For almost two months now, a comment made by the science writer Jon Cohen has been rattling around in my brain. Interviewed for an article about the film Rise of the Planet of the Apes- opening today- by USA Today's Dan Vergano, Cohen made a provocative observation.
Noting that the movie’s hyper-intelligent chimpanzee is made into the equivalent of a smart person, he said this of chimpanzees: “We like to pretend they are the same as us, but they are a different animal. Give a drug to make a smarter chimp and you would have an animal that would be really great at being a chimp. It wouldn’t be a human.”
Okay, that makes good sense; as an anthropologist, I see that it’s poor science to conflate two distinct creatures, because doing so causes us to miss out on the elegantly unique nature of each.
So that’s not the provocative part.
People who debate evolution often invoke chimpanzees in one way or another, Cohen pointed out. He then commented that this practice “has led us to over-connect ourselves to these distinct species.” After all, chimpanzees don’t teach things to each other. They “can’t run. They can’t swim. They don’t cook. Their fathers don’t know their children. It’s not that they don’t know how, they just can’t. They aren’t human.”

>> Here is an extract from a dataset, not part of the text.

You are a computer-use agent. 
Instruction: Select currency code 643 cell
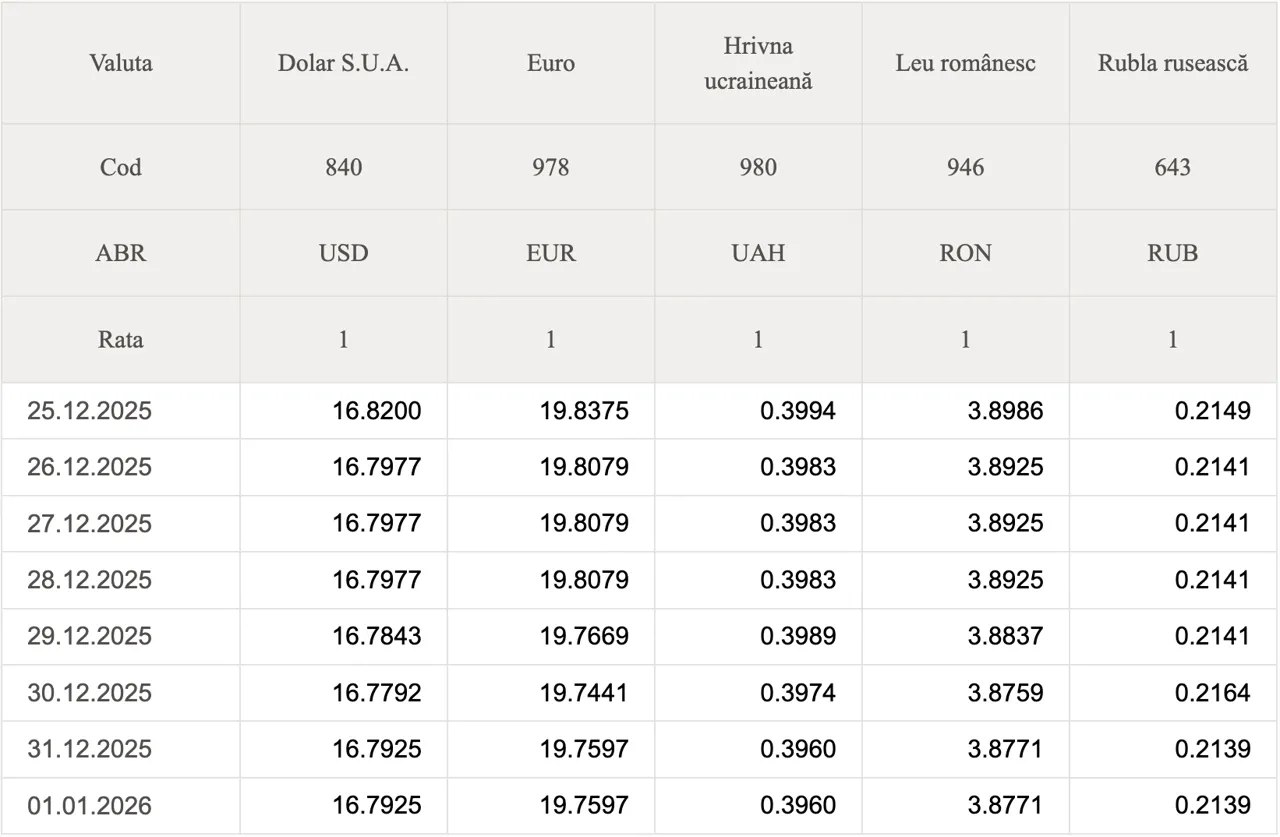point(1173,167)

To read Cohen’s words in full context, click here:
Now, that’s the provocative part, or so it seems to me. There’s evidence for all kinds of social information exchange in chimpanzees, even if the methods of direct teaching that we humans favor are rarely exhibited. And sure, we each have our own patterns of adaptation. It would be just as accurate to say something like this: “Humans can’t brachiate swiftly through the forest. They need to expend valuable energy in cooking their food instead of assembling a highly nutritious diet of raw foods. They just can’t. They aren’t chimpanzees.”
Then again, Cohen often provokes me. In his book Almost Chimpanzee, some passages, especially those on ape language, made me wince in frustration at how much complexity he was missing. “Granted,” he writes, “apes can be taught to use and recognize words and symbols, even to utter a few words. But as [Steven] Pinker said, they just don’t get it.”
For now, though, I’m stuck on “over-connection.” In this blog and in much of my work, I have stressed the beauty, and indeed the scientific validity, of a sense of connection to our closest living relatives, the great apes. Have I succumbed to an inappropriate “over-connection”?
Maybe I can blog a bit more about this later. (Today is one of two days in August with a big “!!!” on the family calendar, with major events underway.) Towards that end, I’d like to issue a challenge: Can we get a good solid mix of different views on Cohen’s comment, maybe 15-20 responses here, in order to hold a good discussion?
Among the questions to ponder (and add your own): How might we step back and recognize a tendency to “over-connect” with chimpanzees and other great apes? In what cases—in the real world, not Hollywood—might we project too much of ourselves onto them (and vice versa), to the harm of these other species and to our understanding of them? Conversely, could what Cohen sees as “over-connection” be rooted in a less-than-clear view of the true similarities we share with chimpanzees- not running, swimming, cooking, or even how we parent, but in some very significant emotional and cognitive arenas? And isn’t it “over-connection” only if we go way too far and make chimpanzees and humans the same, which strikes me as very different from recognizing our cognitive and emotional similarities?